A little summary on discharge readiness. A clinically significant apnea-free event period before discharge is about five to seven days, but it varies by center. Infants have complete resolution of apneic events by 43 to 44 weeks gestational age.
Dr. Julie Weiner: Dr. Sharma, thank you for that summary. Now, to wrap up, let's go through a couple of questions to test our knowledge.
Dr. Jotishna Sharma: So I think we have two questions. The first question is a seven-day old 33 weeks gestational age infant has developed increasing apneic spells. The following general supportive measures should be undertaken prior to initiation of other treatment, except, so the choices are A, vigorous nasopharyngeal suctioning; B, consideration for sepsis as a cause of increased apneic spells; C, avoidance of extreme flexion or extension of the neck; D, oxygen supplementation to maintain saturations around 90 to 95%.
Dr. Julie Weiner: Okay. I think I know the answer. Is it A?
Dr. Jotishna Sharma: You are correct, Dr. Weiner. It is A. So all of them are correct and you should not provide vigorous nasopharyngeal suctioning because they actually will end up with more edema of the airways. So yes, the correct answer except is A. And the other supportive measure is the environmental temperature control.
The next question is a two-day old 25 weeks gestation infant is on low mechanical ventilator settings and FiO2 of 21% is ready to be extubated and she was loaded with caffeine citrate at 20 per kg shortly after birth and was started on maintenance caffeine citrate at 8 per kg per day 24 hours ago. All the statements below are effects of caffeine in premature infants, except, so A, a randomized control trial has shown that caffeine therapy can reduce the risk of bronchopulmonary dysplasia; B, enhances diaphragmatic contraction; C, a randomized controlled trial has shown that caffeine therapy can reduce the risk of necrotizing enterocolitis; D, it causes reversal of central hypoxic depression of breathing.
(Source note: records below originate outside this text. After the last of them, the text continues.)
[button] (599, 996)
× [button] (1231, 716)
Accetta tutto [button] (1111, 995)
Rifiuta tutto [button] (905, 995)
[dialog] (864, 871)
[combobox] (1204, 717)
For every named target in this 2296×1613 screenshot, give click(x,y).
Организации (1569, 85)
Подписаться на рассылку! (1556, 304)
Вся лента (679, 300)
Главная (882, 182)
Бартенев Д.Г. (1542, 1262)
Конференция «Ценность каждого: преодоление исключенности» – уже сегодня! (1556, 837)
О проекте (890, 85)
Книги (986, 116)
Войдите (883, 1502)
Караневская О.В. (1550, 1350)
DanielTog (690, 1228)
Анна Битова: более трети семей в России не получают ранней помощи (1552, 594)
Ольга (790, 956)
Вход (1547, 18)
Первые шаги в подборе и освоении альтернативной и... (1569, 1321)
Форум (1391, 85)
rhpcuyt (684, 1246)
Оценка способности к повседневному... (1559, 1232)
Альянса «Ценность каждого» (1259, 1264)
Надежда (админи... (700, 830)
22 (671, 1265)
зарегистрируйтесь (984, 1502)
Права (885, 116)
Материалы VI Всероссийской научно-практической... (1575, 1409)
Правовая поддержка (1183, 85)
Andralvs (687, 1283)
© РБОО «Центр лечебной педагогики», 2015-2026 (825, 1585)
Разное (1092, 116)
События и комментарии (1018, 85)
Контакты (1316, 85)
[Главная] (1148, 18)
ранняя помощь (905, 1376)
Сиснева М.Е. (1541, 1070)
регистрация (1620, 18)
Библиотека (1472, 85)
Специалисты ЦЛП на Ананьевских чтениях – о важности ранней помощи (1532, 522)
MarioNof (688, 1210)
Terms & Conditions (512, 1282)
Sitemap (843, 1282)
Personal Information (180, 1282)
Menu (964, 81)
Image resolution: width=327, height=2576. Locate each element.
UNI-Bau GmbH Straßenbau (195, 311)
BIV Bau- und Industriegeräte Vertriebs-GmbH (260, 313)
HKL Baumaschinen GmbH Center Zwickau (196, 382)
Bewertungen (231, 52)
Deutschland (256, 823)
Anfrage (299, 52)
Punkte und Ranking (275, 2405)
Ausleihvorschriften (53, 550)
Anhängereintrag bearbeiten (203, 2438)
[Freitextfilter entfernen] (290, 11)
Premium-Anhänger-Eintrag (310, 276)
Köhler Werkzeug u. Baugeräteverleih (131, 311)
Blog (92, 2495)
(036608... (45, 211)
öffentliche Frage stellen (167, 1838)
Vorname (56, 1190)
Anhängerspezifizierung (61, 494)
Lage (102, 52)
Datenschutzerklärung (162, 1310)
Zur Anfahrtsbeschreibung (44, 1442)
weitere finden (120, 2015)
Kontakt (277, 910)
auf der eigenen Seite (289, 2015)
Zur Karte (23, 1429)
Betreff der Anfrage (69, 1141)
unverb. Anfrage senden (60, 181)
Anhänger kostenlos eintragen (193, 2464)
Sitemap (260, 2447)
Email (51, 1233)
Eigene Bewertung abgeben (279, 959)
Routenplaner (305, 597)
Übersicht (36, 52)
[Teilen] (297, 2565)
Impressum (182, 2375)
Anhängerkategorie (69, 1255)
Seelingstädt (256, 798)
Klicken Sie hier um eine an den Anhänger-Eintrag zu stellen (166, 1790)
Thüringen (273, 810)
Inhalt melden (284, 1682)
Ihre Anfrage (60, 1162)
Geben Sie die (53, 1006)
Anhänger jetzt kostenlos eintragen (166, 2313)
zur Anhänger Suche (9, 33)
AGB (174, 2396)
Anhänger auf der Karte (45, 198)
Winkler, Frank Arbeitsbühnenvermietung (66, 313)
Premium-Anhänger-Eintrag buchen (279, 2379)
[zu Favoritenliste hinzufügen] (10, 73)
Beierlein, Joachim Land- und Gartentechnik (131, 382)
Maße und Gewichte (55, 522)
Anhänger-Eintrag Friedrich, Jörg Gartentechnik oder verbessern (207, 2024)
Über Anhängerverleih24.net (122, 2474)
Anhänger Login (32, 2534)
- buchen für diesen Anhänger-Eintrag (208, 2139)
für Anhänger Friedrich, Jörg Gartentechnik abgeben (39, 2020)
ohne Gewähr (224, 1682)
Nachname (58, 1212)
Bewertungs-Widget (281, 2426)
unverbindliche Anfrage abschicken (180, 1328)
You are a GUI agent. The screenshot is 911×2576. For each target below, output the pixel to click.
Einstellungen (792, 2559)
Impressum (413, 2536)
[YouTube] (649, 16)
Dr. Weiner, you want to take a guess, which is the correct answer in this case?
Dr. Julie Weiner: Yeah, I think if I remember right from when you were talking that caffeine actually showed no difference between the treatment and the control groups related to necrotizing enterocolitis. So I think C is the incorrect answer.
You are correct. Yes, it did
Dr. Jotishna Sharma: not show a difference with regards to death and necrotizing enterocolitis. It did reduce the risk of BPD, which I think is a great benefit to our extreme preterm infants.
Dr. Julie Weiner: I would agree. Thank you, Dr. Sharm, for leading us through all the things that we need to know about apnea of prematurity. Hopefully, this information will give you all a better understanding of apnea of prematurity. This is Neonatology Review: Isollete to Crib. I'm Dr. Julie Weiner. Thank you for listening.